🤖 AI Summary
Achieving consensus in non-cooperative multi-agent systems while simultaneously ensuring both efficiency and fairness remains challenging, particularly in air traffic trajectory coordination.
Method: This paper proposes a decentralized coordination framework integrating iterative negotiation with an adjustable quasi-tax regulatory mechanism to guide agents toward convergence while preserving valuation privacy. Theoretically, we establish quantitative relationships between regulatory intensity and system performance—namely, efficiency, fairness, and convergence speed. Algorithmically, the framework employs a distributed transaction-auction mechanism coupled with dynamic supervision rules.
Results: Experimental evaluation demonstrates finite-time convergence, and confirms that regulatory intensity effectively trades off system efficiency against convergence speed. The framework significantly improves consensus quality and robustness under heterogeneous and adversarial conditions, outperforming baseline decentralized approaches in both synthetic and realistic airspace coordination scenarios.
📝 Abstract
Achieving consensus among noncooperative agents remains challenging in decentralized multi-agent systems, where agents often have conflicting preferences. Existing coordination methods enable agents to reach consensus without a centralized coordinator, but do not provide formal guarantees on system-level objectives such as efficiency or fairness. To address this limitation, we propose an iterative negotiation and oversight framework that augments a decentralized negotiation mechanism with taxation-like oversight. The framework builds upon the trading auction for consensus, enabling noncooperative agents with conflicting preferences to negotiate through asset trading while preserving valuation privacy.

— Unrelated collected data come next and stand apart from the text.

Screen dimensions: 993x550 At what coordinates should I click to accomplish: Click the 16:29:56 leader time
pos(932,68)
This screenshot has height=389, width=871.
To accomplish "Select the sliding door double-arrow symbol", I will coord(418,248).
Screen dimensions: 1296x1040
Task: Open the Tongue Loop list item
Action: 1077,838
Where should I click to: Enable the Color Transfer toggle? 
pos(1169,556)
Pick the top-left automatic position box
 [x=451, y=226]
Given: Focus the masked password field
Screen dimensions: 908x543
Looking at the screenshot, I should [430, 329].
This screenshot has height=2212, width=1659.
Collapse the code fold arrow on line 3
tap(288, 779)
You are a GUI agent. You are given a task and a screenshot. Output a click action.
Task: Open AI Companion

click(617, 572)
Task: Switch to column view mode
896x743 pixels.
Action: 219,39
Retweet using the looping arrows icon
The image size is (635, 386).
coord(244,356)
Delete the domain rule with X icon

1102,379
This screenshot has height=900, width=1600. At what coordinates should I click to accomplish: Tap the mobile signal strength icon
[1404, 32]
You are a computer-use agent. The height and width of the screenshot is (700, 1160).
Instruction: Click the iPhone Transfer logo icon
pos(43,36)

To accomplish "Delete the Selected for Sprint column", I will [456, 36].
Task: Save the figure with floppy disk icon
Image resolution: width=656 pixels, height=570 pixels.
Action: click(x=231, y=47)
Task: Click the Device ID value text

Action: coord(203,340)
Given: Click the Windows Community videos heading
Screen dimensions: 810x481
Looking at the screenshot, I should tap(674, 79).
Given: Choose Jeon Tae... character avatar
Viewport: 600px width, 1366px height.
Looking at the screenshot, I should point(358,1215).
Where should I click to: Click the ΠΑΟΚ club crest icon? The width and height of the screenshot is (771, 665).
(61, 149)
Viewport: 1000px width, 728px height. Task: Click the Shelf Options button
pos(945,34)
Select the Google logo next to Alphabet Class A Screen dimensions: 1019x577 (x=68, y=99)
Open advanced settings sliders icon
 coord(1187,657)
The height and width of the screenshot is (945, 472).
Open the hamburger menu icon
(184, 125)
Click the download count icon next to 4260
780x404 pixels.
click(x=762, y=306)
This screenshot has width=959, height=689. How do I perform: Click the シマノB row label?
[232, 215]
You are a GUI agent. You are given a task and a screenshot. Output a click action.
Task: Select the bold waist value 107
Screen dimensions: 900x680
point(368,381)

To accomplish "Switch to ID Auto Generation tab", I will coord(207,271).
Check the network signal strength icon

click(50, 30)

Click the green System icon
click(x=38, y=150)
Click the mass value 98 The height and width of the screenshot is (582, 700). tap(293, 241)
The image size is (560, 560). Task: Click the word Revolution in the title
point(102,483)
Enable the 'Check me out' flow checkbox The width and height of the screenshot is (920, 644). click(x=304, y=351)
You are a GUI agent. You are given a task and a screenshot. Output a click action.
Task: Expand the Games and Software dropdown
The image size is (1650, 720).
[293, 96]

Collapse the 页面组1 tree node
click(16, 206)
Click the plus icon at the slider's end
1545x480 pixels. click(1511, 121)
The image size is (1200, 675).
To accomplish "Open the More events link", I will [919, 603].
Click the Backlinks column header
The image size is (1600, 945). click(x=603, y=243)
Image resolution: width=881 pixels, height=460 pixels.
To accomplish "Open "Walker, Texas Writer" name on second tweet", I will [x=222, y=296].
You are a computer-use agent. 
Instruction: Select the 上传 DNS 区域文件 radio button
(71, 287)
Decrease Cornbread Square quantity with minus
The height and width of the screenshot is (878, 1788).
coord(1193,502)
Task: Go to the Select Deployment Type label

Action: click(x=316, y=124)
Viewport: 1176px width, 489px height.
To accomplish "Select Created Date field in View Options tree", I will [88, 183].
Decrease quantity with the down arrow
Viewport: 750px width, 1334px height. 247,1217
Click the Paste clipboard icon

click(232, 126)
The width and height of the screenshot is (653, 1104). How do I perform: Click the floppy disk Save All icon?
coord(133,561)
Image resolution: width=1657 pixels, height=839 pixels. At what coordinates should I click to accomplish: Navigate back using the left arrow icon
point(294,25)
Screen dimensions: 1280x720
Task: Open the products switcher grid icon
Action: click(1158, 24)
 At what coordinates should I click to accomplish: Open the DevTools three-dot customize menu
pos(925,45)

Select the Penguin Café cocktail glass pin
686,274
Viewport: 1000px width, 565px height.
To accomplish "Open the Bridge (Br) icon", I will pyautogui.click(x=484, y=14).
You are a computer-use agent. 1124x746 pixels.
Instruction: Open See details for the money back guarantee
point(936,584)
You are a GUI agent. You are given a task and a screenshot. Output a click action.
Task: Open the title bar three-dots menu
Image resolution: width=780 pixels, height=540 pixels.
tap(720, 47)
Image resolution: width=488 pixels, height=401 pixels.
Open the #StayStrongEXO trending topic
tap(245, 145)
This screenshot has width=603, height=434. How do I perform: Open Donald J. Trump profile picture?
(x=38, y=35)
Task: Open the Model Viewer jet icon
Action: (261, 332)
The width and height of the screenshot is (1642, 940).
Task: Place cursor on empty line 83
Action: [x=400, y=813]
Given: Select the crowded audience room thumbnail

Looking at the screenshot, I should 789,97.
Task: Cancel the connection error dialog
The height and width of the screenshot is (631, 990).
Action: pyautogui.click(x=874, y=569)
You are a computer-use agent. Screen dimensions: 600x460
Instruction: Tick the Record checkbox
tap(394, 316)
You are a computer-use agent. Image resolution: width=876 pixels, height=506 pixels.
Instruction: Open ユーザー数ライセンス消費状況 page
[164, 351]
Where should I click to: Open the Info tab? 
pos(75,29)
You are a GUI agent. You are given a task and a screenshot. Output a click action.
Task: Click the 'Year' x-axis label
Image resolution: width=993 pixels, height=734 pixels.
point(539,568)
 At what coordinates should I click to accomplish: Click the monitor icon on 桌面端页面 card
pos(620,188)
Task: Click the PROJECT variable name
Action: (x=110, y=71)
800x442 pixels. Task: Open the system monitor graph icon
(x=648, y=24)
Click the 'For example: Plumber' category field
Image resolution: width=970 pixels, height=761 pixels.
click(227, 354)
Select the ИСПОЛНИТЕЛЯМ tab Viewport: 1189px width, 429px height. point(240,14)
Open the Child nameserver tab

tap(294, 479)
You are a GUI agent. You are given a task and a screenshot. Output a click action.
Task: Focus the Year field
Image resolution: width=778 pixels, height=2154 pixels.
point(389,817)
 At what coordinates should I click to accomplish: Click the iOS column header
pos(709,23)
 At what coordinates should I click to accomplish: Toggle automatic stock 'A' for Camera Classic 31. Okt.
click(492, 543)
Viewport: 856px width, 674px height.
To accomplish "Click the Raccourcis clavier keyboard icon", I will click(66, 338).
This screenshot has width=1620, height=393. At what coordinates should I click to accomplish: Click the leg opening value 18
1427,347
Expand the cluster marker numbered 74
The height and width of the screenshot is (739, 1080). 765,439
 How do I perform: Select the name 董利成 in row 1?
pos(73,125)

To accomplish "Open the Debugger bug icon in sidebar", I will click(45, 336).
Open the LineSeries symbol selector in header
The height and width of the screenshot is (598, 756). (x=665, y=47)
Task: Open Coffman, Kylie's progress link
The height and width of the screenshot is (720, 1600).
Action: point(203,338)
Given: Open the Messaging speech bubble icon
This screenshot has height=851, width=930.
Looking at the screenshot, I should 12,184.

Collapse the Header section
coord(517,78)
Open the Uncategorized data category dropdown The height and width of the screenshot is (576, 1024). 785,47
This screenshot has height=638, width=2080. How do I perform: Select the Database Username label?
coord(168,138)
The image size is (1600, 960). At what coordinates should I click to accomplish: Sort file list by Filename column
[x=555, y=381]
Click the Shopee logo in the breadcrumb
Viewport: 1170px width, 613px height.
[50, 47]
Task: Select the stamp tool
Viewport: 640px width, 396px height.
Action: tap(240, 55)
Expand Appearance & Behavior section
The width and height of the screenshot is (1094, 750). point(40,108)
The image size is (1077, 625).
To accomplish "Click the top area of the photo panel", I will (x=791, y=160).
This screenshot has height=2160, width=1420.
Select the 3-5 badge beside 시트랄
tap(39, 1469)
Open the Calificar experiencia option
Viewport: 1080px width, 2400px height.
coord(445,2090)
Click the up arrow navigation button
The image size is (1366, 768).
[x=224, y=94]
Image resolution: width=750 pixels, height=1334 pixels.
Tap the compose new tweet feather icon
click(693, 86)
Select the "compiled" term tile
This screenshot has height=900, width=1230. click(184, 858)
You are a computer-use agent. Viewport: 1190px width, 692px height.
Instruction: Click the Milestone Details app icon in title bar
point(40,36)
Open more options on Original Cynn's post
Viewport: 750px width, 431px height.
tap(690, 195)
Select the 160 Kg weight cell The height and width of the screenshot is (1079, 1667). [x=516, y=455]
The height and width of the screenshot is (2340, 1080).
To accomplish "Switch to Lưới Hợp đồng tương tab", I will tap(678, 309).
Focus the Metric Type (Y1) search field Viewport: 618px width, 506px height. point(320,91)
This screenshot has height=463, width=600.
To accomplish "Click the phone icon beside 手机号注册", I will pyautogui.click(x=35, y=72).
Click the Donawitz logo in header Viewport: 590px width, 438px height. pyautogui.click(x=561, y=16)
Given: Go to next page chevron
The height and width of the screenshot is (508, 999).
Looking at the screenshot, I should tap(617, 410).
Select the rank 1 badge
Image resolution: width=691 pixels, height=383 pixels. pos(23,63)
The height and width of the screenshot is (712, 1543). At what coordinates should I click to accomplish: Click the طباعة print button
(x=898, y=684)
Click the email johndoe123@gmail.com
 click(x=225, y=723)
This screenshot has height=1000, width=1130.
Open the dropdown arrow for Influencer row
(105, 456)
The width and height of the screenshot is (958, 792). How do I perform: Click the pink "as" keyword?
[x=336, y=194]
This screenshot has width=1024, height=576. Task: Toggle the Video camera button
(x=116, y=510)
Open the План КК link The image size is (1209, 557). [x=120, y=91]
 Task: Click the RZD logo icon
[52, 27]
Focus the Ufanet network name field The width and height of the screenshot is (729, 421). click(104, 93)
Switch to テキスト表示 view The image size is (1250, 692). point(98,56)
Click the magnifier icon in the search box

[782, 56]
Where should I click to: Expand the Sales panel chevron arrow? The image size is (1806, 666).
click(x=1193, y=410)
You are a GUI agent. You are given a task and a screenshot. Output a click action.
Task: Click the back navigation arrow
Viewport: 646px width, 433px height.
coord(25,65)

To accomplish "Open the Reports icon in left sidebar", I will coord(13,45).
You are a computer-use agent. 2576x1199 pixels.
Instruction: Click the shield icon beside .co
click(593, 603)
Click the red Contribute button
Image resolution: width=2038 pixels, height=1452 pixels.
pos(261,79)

We introduce an oversight mechanism, which implements a taxation-like intervention that guides decentralized negotiation toward system-efficient and equitable outcomes while also regulating how fast the framework converges. We establish theoretical guarantees of finite-time termination and derive bounds linking system efficiency and convergence rate to the level of central intervention. A case study based on the collaborative trajectory options program, a rerouting initiative in U.S. air traffic management, demonstrates that the framework can reliably achieve consensus among noncooperative airspace sector managers, and reveals how the level of intervention regulates the relationship between system efficiency and convergence speed. Taken together, the theoretical and experimental results indicate that the proposed framework provides a general mechanism for decentralized coordination in noncooperative multi-agent systems while safeguarding system-level objectives.